On Wednesday, 17 June 2015, the Competition Appeal Court (the “CAC”) absolved Sasol Chemical Industries (“SCI”) of the excessive pricing complaint against it, in its judgment in Sasol Chemical Industries v the Competition Commission. In doing so, the CAC overturned the decision of the Competition Tribunal (the “Tribunal”).

The essence of the complaint made by the Competition Commission (“the Commission”) was that SCI charged excessive prices for purified propylene and polypropylene between 2004 and 2007.

By way of background, Sasol Synfuels, another subsidiary of Sasol, produces feedstock propylene as a by‑product in the fuel production process. Purified propylene, which is produced by SCI from feedstock propylene, is used to produce polypropylene. Polypropylene is, in turn, a key input for manufacturers of industrial and household plastic products. Accordingly, the prices of purified propylene and polypropylene have important knock-on implications for producers in a wide variety of industries.

Section 8(a) of the Competition Act prohibits a dominant firm from charging an excessive price that is to the detriment of consumers.

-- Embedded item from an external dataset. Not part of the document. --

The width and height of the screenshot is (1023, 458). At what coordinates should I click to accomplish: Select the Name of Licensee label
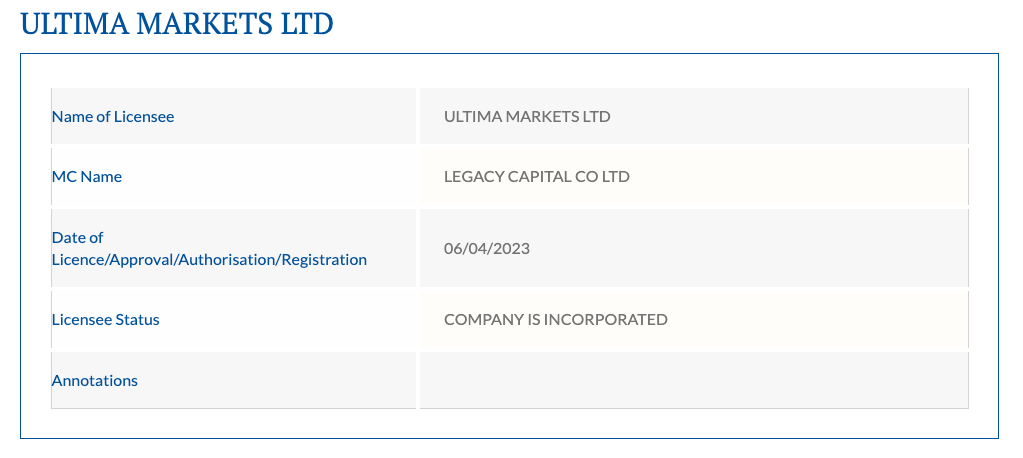pos(113,117)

The Competition Act defines an excessive price as “a price for a good or service which –

  1. bears no reasonable relation to the economic value of that good or service; and
  2. is higher than the value referred to in (a).”

In June 2014, the Tribunal found that SCI had indeed charged prices in excess of the economic value of the products during the relevant period, and that such prices bore no reasonable relation to the economic value of the products. Accordingly, it imposed a R534-million penalty on SCI (R205.2-million in respect of purified propylene and R328.8-million in respect of polypropylene), together with various forward-looking behavioural remedies.

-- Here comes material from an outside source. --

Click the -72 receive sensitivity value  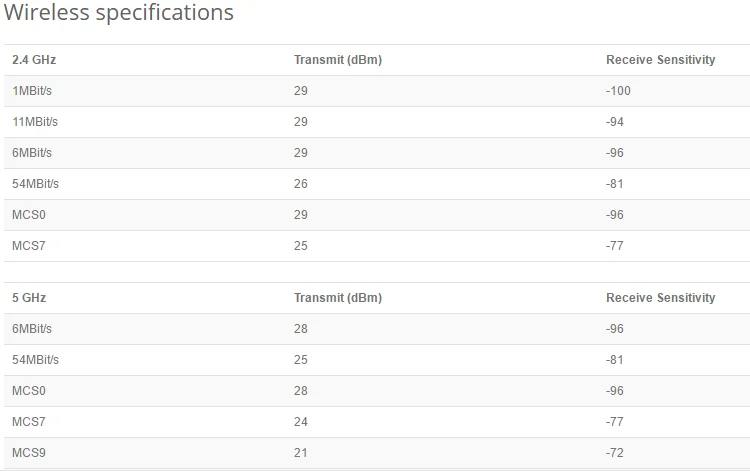[x=615, y=453]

On appeal to the CAC, the dispute between the parties boiled down to two fundamental debates. First, it concerned the correct interpretation of “economic value” . In Mittal Steel South Africa and others v Harmony Gold Mining Company and others, the leading authority on excessive pricing to date, the CAC understood “economic value” to mean “the notional price of the good or service under assumed conditions of long-run competitive equilibrium”. On this basis, SCI argued in the present case that, in calculating economic value, its actual lower feedstock costs (which it enjoyed thanks to its relationship with Synfuels) ought to be ignored in favour of the higher feedstock costs that would be available to hypothetical producers under notional conditions of long-run competitive equilibrium. Second, the dispute concerned the proper assessment of the reasonableness of the relation between price and economic value.

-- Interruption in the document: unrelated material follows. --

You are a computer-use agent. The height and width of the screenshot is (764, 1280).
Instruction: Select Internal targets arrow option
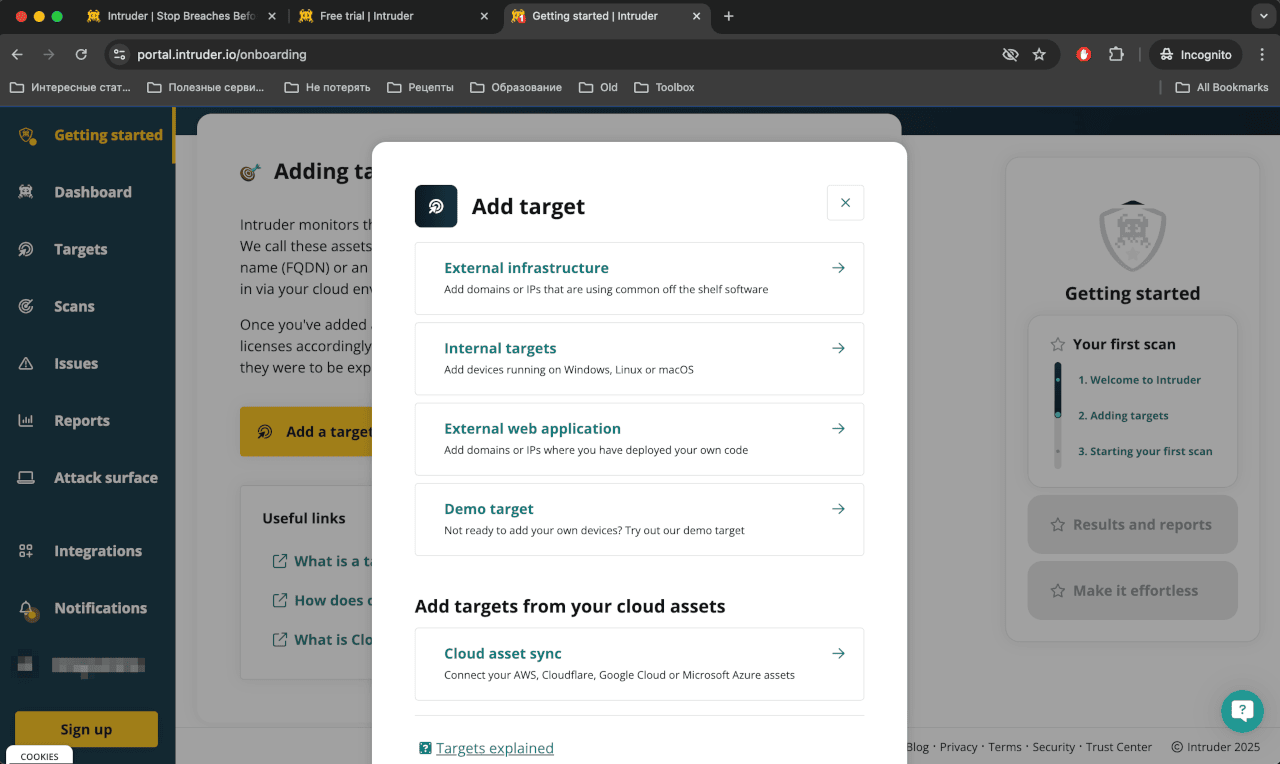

In a hard-hitting judgment by Judge President Dennis Davis, the CAC criticised the Tribunal, describing its judgment as “extremely difficult to understand”, “confusing” and as exhibiting a “piecemeal reading” of case law that was “regrettable”.

On the merits, the CAC rejected SCI’s primary argument as regards the feedstock price, and held instead that the ultimate determination of economic value must be predicated on the price at which Synfuels sold feedstock to SCI and not some hypothetical price. However, it upheld SCI’s arguments as regards the evaluation of capital assets, the appropriate rate of return on capital, the allocation of group costs and the allocation of common costs. On the basis of these revised cost assumptions, and after seeking revised calculations from the parties on this basis, the CAC concluded that the price-cost mark-up was approximately 12% - 14%.

Notwithstanding that this mark-up is in addition to the competitive return on capital (which is factored into the calculation of economic value), the CAC held that returns above economic value are not per se unreasonable. Indeed, the judgment went further, and held that “[a] price which is significantly less than 20% of the figure employed to determine economic value falls short of justifying judicial interference in this complex area”.

Despite upholding SCI’s appeal, the CAC was careful to disavow any suggestion that excessive pricing cases can never succeed before South African courts. The outcome of this case may well have been different had the Commission provided expert evidence that rebutted that of SCI’s in respect of its costs of production.

The CAC concluded its judgment by sounding a further warning to the Tribunal in respect of its treatment of expert witnesses. In these concluding paragraphs, which highlight growing tension between our two specialist competition adjudicators, the CAC set out basic guidelines on the evaluation of expert evidence and drew attention to the need for the Tribunal to ensure that experts do not overreach by providing evidence outside of their areas of expertise.